With a high-profile case like this NTP now have leverage against larger companies, who rather than litigate will end up settling for a fee ($53mill + lawyers fees is a lot of licenses).
In practise of course this is just another example of the US Patent system gone barmy.
As one of the next posters has said 'logical steps' should not be patentable.
In fact this is one of the tenets of acquiring patents "The patent should not be obvious to those familiar with the domain".
Of course using an alternate transport for emails should not be patentable (otherwise there'd be patents for Copper, Fibre, Horse and Cart etc). I suspect that the actual patent would be a little more specific than that.
e.g.
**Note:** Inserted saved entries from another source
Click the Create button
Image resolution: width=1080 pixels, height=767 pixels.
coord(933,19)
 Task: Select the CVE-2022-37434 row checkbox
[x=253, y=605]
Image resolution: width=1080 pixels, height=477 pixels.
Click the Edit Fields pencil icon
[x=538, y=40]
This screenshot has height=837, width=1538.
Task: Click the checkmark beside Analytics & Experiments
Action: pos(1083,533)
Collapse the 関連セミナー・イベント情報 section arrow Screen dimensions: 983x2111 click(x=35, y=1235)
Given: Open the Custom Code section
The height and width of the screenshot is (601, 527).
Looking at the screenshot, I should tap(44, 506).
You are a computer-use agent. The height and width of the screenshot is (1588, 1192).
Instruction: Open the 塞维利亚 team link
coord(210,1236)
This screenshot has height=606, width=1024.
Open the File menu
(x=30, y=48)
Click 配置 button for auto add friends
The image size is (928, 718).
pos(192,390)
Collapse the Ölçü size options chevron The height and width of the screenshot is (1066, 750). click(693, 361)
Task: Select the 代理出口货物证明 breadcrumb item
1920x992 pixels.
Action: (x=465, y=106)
Patent 6,452,588 (RIM patent on Handheld Email Device) isn't really a patent on a Handheld Email Device - its a patent on a portable device whose keyboard has been optimised for thumb usage. (I'm surprised Psion never challenged that one)
Patent Nos. 5,625,670; 5,631,946; 5,819,172; 6,067,451 and 6,317,592
All of these are basically the same patent, with subtle enhancements (so subtle is difficult to see what the differences are!)
5,625,670 - looks to be the original transport 'patent' and should be overturnable. 5,625,670
63127592 - a quick look at this suggests that the originality of the patent is that the message will contain a tag indicating origination or destination on a wireless device.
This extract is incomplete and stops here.